Although most network security strategies focus on how to prevent attacks from outside an organization's network, a great deal of sensitive information can be lost by internal attacks that interpret data on the network or that exploit design or implementation weaknesses in upper-layer protocols to gain access to a computer. Attackers may use NetBT null sessions to gain information that could be used to compromise administrator passwords (if other security settings are not used or accidentally turned off).

Attackers must locate only one vulnerability in one application port to gain access and potentially full control of a computer. As noted, because many types of data are not protected when they travel across the network, employees, support staff members, or visitors may copy data for later analysis. Firewalls that are located between the internal network and the Internet offer no protection against such internal threats. Internal firewalls often cannot provide authenticated access controls that are necessary to protect clients and servers, nor can they provide end-to-end security of network traffic between computers.

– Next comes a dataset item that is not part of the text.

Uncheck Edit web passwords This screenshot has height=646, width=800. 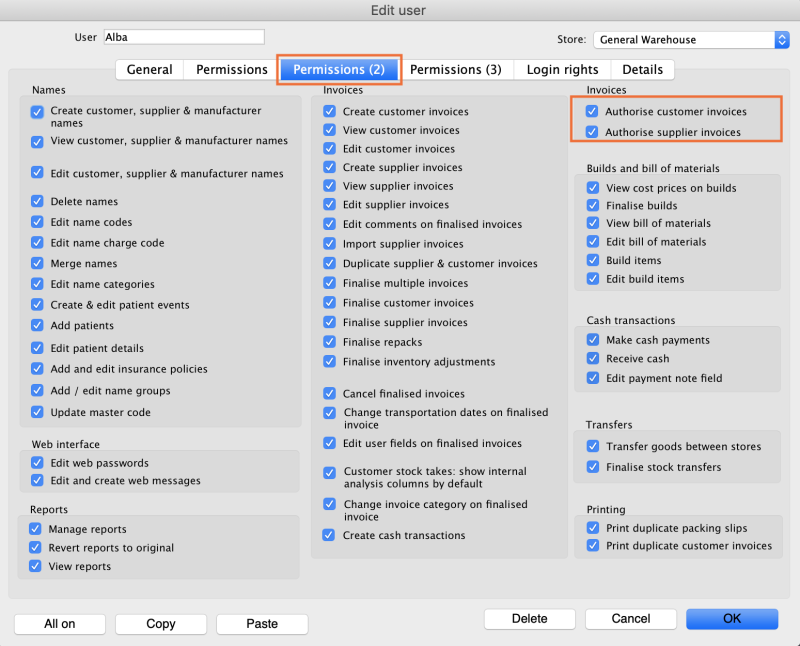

Use IPsec to protect network traffic on your internal network. IPsec filters recognize TCP/IP traffic by source and destination IP address, by IP protocol type, and by TCP and UDP ports. IPsec filters help contain and control the spread of malicious software because they block worm and virus traffic. Also, IPsec can make it very difficult for an attacker to use remote shells or other attack tools to gain access to the computer from within a compromised application.

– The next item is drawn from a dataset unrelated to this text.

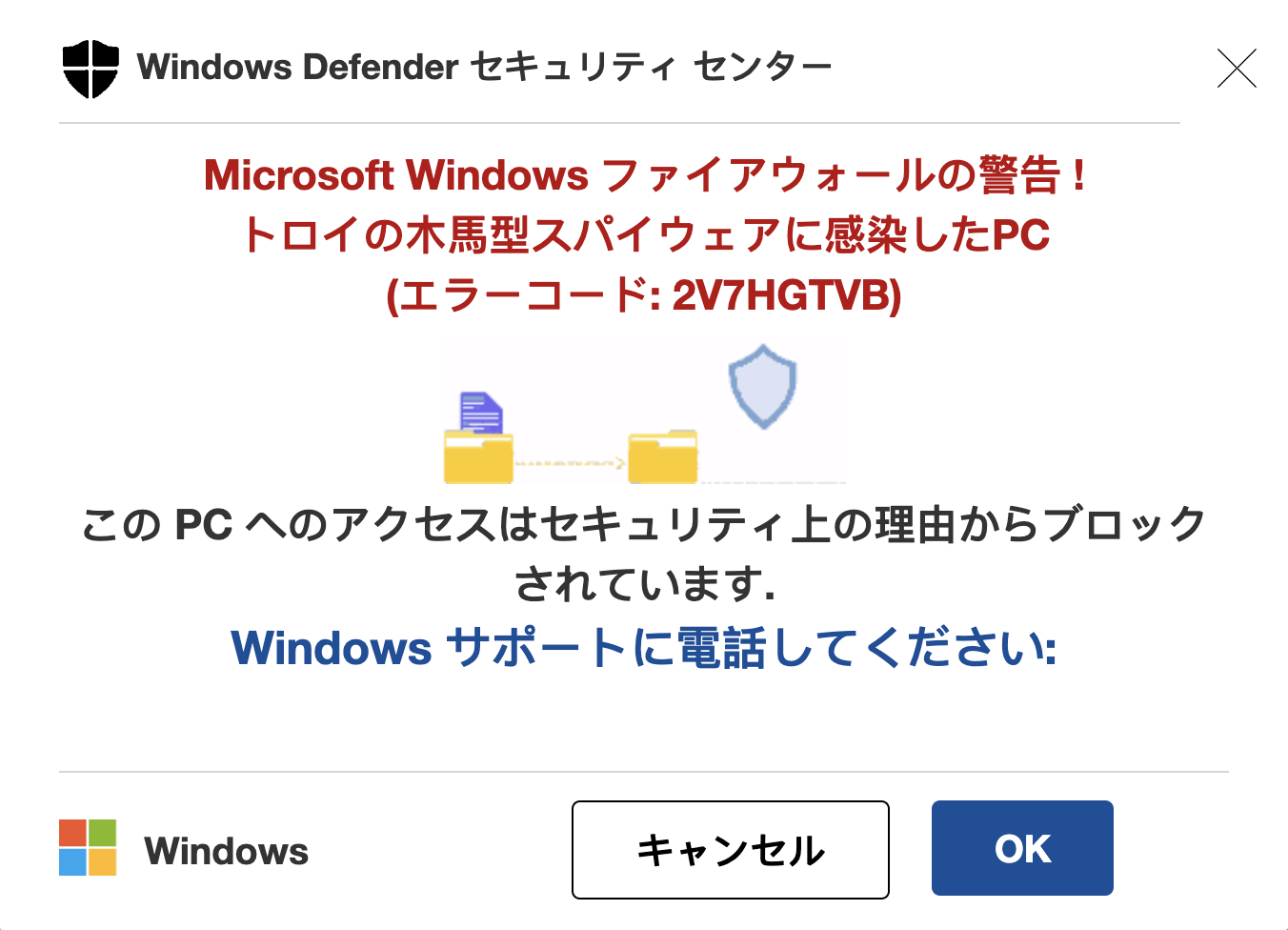This screenshot has width=1288, height=930.
Task: Click the left yellow folder icon
Action: tap(478, 457)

In Windows Server 2008 and Windows Vista the new Windows Firewall with Advanced Security snap-in now controls both traditional firewall responsibilities (blocking and allowing both inbound and outbound traffic) and protecting traffic with IPsec. Combining both firewalling and protection configuration helps to prevent contradictory rules. Additionally, commands within the netsh advfirewall context can be used for command-line configuration of both firewall and IPsec behavior. The integration of Windows Firewall with IPsec provides computers running Windows Server 2008 or Windows Vista with an authenticating firewall that helps protect again both internal and external threats.

IPsec in Windows Server 2008 and Windows Vista provides an optional behavior when negotiating IPsec protection. If enabled, when initiating communication with another network node, an IPsec node running Windows Server 2008 or Windows Vista attempts to communicate in the clear and negotiate protected communication in parallel. If the initiating IPsec peer does not receive a response to the initial negotiation attempt, the communication continues in the clear. If the initiating IPsec peer receives a response to the initial negotiation attempt, the communication in the clear continues until the negotiation can complete, at which point subsequent communications are protected.

With this optional behavior and the recommended configuration to require protection for incoming initiated communications and request protection for outgoing initiated communications, the initiating node discovers whether the node it is communicating with is capable of IPsec and behaves accordingly. This new behavior greatly simplifies IPsec policy configuration. For example, the initiating node does not need a set of predefined IPsec filters for exemptions for the set of hosts that either should not or cannot protect network traffic with IPsec. The initiating node tries both protected and unprotected traffic in parallel, and if protected communication is not possible, the initiating node uses unprotected communication.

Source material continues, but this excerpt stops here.